Several major political scandals contributed greatly to this era that astounded the nation, leading to the end of the decade and the Great depression. The post-world war I era of the 1920's for most American people was a time of cultural change and economic progress. A return of traditional values and an increase of people moving to culturally rich cities created a sense of homogeneity. Although the lives of many improved, lives for others were worse than ever before. Everyone aspired to have the same lifestyle and in order to fit in and be a true American, people practically had to buy there American identity. It was common for everyone to dress the same, style their hair the same, listen to the same radio channels and read the same newspapers to fit into this certain way of life. Industries of manufactured goods and advertisement played a major role in consumption and many families began to seek this new American living standard. Businessmen like Henry Ford and engineers like Herbert Hoover were cultural heroes. Consumer goods became much more attainable through the development of credit which greatly influenced the consumer driven economy.

For those Americans that were living at the poverty line were the ones who had jobs that were being taken over by new industries and machines that could do their jobs for them, which resulted in many people becoming jobless.
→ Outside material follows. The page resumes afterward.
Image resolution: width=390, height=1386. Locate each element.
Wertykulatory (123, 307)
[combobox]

Americans began to participate in elements of popular culture and began to go out more and enjoy life by going out the cinema or dancing. Women of the 1920's gained the right to vote and with the women suffrage movement being succeeded by the nineteenth amendment, women experiencing new avenues of expression. Energetic women of this time who freely expressed themselves and pushed the cultural, political and sexual fence built up against them were known as Flappers.

Although women did push for some political changes, there were far more changes seen socially and culturally for women. Furthermore, the rise of industrial jobs and the hope of a better way of life resulted in many African Americans moving to major cities such as Chicago, Philadelphia, New York, and Los Angeles, known as The Great Migration. African Americans that came from all different backgrounds were all coming to together to create a community of a new life. African American communities ranged from the middle class to unskilled labor workers that all shared the same issues such as racial oppression and backgrounds of slavery. The result of these large communities evoked some of the most talented African Americans in Harlem, New York. Various forms of art represented African Americans in America and the impact of their culture was seen by everyone. Through the arts, many people redefined to stereotypical view of African Americans.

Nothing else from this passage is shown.